Dataset entries:
▬▬▬

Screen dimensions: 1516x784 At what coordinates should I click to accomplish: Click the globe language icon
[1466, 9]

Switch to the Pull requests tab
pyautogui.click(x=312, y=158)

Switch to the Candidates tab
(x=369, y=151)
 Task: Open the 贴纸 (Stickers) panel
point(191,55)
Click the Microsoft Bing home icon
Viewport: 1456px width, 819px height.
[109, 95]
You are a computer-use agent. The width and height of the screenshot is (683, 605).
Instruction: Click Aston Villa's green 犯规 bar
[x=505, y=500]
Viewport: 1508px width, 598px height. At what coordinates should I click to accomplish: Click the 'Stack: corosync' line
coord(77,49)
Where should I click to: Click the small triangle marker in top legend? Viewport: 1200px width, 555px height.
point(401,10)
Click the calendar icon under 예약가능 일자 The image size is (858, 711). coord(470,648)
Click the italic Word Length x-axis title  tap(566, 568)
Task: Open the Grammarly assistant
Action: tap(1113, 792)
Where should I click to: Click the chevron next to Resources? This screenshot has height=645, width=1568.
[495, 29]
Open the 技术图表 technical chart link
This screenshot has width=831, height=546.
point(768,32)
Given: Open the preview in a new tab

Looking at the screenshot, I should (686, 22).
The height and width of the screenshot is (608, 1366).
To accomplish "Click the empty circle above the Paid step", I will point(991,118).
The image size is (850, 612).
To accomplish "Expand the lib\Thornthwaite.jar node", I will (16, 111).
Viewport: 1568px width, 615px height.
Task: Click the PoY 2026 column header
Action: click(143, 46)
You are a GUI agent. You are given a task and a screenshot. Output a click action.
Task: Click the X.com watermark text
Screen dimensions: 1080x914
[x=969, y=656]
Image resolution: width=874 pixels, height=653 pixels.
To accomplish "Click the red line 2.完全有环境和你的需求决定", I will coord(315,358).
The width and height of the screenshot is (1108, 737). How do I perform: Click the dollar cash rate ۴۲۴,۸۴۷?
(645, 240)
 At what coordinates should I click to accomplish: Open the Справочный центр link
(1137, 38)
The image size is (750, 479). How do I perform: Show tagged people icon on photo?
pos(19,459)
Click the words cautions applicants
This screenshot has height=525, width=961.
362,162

▬▬▬

#### Work to be completed:
What lines in the records above include the string "agent"? Copy each one.

#### Output below:
You are a computer-use agent. The width and height of the screenshot is (683, 605).
You are a GUI agent. You are given a task and a screenshot. Output a click action.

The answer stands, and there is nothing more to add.